Many fashion and apparel brands manage influencers through PR or social media teams. These teams are outstanding at devising programs that impact top-of-funnel metrics. But your performance marketers have very different skills and expertise—and you should apply their knowledge to making influencers more revenue accountable. Performance teams can take a different approach that will help to ensure you have the means to track, report and pay partners for the results they drive. That matters a lot because while influencer platforms are great for sourcing, managing and analyzing programs, they generally cannot connect the activity to sales.

2. Align your influencer marketing program goals.

While a growing number of brands have sales growth as a primary objective for influencers, many programs still focus on the key goals of awareness and enhanced brand perceptions. This can relate to whoever does the planning, but it may also relate to habit—implementers following tried-and-tested processes that work for soft metrics but not for revenue. Time to break the habits. It is crucial to communicate your KPIs are directly associated with sales, otherwise influencers may assume that you have other social-media-style goals. Define and align for best results.

3. Reward influencers for their revenue contributions.

Brands often pay for influencer marketing on a cost-per-asset basis.

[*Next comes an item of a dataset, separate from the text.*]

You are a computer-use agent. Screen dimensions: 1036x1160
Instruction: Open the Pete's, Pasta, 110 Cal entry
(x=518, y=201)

For example, the cost of an Instagram can relate to the number of followers and perceived authority. Some influencers, and especially the most popular celebrities, prefer cost-per-asset pricing because their earnings are pre-established. Some other influencers recognize that they can earn more by helping companies understand sales impact. These influencers are happy to accept pay-for-performance programs using tracking links for some or all of their compensation. In fact, a small but growing number of specialist influencers prefer pay-for-performance because they know their recommendations make people buy. But whether your influencers are eager or simply tolerant of pay-for-performance, you’ll end up with more revenue and accountability when you incentivize them to drive sales.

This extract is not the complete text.